DeathTouch, you've got to stop consuming bottled liquids for breakfast!LOL


----------



## DeathTouch (Sep 6, 2005)

Well, it is the breakfast of champions.


----------



## Frighteners Entertainment (Jan 24, 2006)

Then I must ask, What's for lunch?


----------



## Zombie-F (Apr 12, 2004)

Welcome aboard the S.S. Unpleasant Street. I'm your captain on this voyage into the dark side of things... :devil:


----------



## Frighteners Entertainment (Jan 24, 2006)

And we all know what happens to vessels called S.S.****, right?

This will truly be a scary voyage!!


----------



## DeathTouch (Sep 6, 2005)

Frighteners Entertainment said:


> And we all know what happens to vessels called S.S.****, right?
> 
> This will truly be a scary voyage!!


There are still German SS vessels out there?


----------



## Frighteners Entertainment (Jan 24, 2006)

DeathTouch said:


> There are still German SS vessels out there?

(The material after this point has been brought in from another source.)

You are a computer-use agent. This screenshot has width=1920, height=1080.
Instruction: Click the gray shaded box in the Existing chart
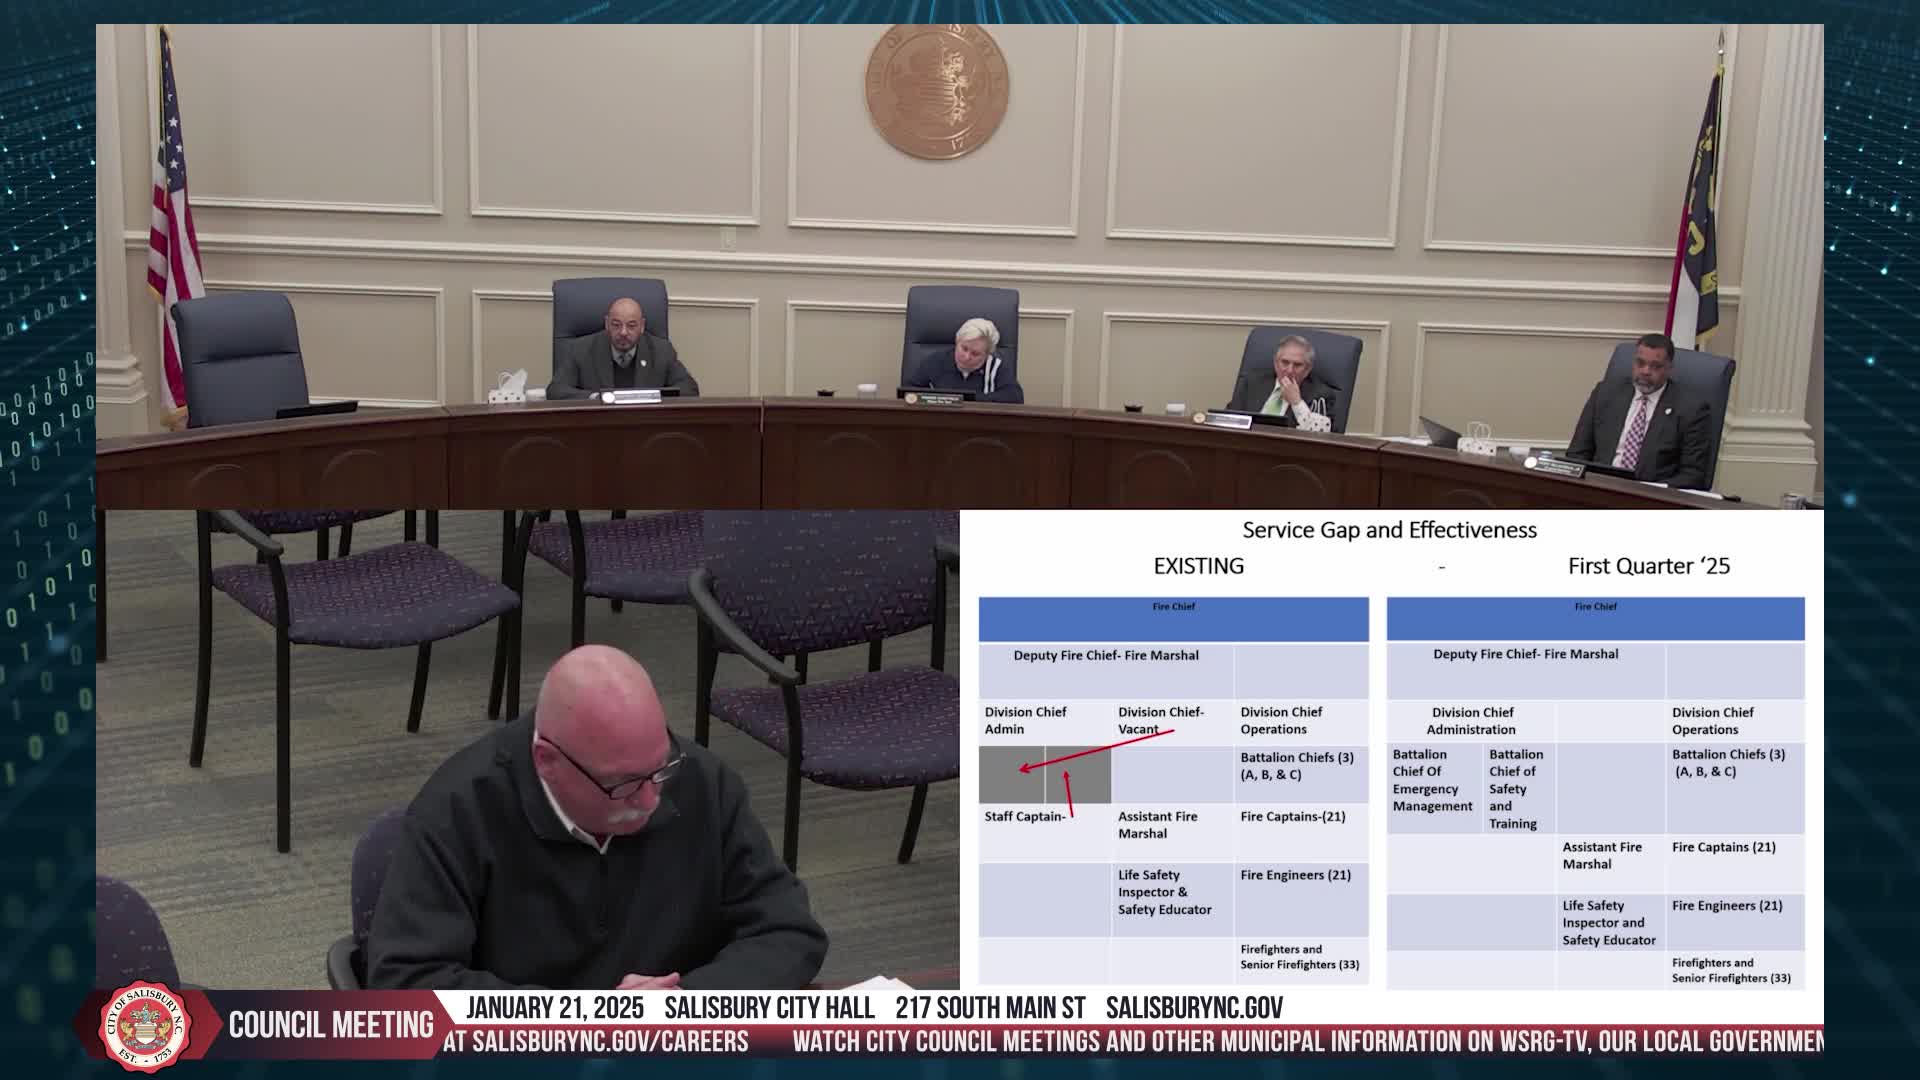(x=1044, y=774)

I was kinda think' along of the line of Gilligan's Island .

ZF as the Skipper....


----------



## ScareFX (Aug 18, 2004)

Welcome! This a good place.


----------



## claymud (Aug 21, 2005)

Welcome to the... whatever Colin was thinkin here... hope u enjoy the stay


----------



## Blackwidow (Jul 9, 2005)

Greetings iamlegend and welcome to the forum!


----------



## TipoDeemin (Oct 8, 2005)

Howdy and welcome!


----------



## iamlegend (Feb 15, 2006)

Hahah thanks for the warm welcome!


----------



## Dr Morbius (Sep 21, 2004)

Yes..Come on in..set a spell..y'all come back now, y'hear?


----------



## Sinister (Apr 18, 2004)

Hey-Ho, Let's go!


----------



## DeathTouch (Sep 6, 2005)

Sinister said:


> Hey-Ho, Let's go!


RAMONES?


----------



## HibLaGrande (Sep 25, 2005)

buh-bye!


----------



## HalloweenRick (Nov 25, 2005)

Hello and now goodbye!


----------



## DeathTouch (Sep 6, 2005)

At least we know why he is a legend.


----------



## Blackwidow (Jul 9, 2005)

HibLaGrande said:


> buh-bye!


LOL!


----------